# What you are asked to do
Every line of the records counts; transcribe each one exactly.

# Data
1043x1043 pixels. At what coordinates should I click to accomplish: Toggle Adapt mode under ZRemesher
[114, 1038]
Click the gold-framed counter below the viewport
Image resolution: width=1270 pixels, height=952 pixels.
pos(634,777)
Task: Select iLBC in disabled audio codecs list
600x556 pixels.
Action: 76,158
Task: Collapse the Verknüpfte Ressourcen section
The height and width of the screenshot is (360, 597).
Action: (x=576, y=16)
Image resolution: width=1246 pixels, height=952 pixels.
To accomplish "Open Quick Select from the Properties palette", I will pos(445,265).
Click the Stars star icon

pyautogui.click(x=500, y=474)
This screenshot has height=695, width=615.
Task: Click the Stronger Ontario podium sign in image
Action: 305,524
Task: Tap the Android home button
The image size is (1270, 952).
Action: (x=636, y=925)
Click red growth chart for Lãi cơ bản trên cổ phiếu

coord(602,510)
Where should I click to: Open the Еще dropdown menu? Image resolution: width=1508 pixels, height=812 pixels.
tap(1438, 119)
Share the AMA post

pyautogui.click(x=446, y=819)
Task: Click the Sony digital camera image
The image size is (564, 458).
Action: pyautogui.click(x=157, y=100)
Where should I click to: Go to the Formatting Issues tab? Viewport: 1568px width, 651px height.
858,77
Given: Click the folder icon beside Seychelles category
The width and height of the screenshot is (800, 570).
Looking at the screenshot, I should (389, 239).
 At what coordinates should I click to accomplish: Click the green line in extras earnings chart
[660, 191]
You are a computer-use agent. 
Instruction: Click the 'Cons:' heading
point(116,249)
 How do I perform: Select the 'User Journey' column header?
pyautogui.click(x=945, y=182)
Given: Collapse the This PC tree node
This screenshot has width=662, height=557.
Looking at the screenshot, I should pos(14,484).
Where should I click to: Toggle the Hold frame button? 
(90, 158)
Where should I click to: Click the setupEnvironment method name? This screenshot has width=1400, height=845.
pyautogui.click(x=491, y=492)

# Result of this task
1043x1043 pixels. At what coordinates should I click to accomplish: Toggle Adapt mode under ZRemesher
[114, 1038]
Click the gold-framed counter below the viewport
Image resolution: width=1270 pixels, height=952 pixels.
pos(634,777)
Task: Select iLBC in disabled audio codecs list
600x556 pixels.
Action: 76,158
Task: Collapse the Verknüpfte Ressourcen section
The height and width of the screenshot is (360, 597).
Action: (x=576, y=16)
Image resolution: width=1246 pixels, height=952 pixels.
To accomplish "Open Quick Select from the Properties palette", I will pos(445,265).
Click the Stars star icon

pyautogui.click(x=500, y=474)
This screenshot has height=695, width=615.
Task: Click the Stronger Ontario podium sign in image
Action: 305,524
Task: Tap the Android home button
The image size is (1270, 952).
Action: (x=636, y=925)
Click red growth chart for Lãi cơ bản trên cổ phiếu

coord(602,510)
Where should I click to: Open the Еще dropdown menu? Image resolution: width=1508 pixels, height=812 pixels.
tap(1438, 119)
Share the AMA post

pyautogui.click(x=446, y=819)
Task: Click the Sony digital camera image
The image size is (564, 458).
Action: pyautogui.click(x=157, y=100)
Where should I click to: Go to the Formatting Issues tab? Viewport: 1568px width, 651px height.
858,77
Given: Click the folder icon beside Seychelles category
The width and height of the screenshot is (800, 570).
Looking at the screenshot, I should (389, 239).
 At what coordinates should I click to accomplish: Click the green line in extras earnings chart
[660, 191]
You are a computer-use agent. 
Instruction: Click the 'Cons:' heading
point(116,249)
 How do I perform: Select the 'User Journey' column header?
pyautogui.click(x=945, y=182)
Given: Collapse the This PC tree node
This screenshot has width=662, height=557.
Looking at the screenshot, I should pos(14,484).
Where should I click to: Toggle the Hold frame button? 
(90, 158)
Where should I click to: Click the setupEnvironment method name? This screenshot has width=1400, height=845.
pyautogui.click(x=491, y=492)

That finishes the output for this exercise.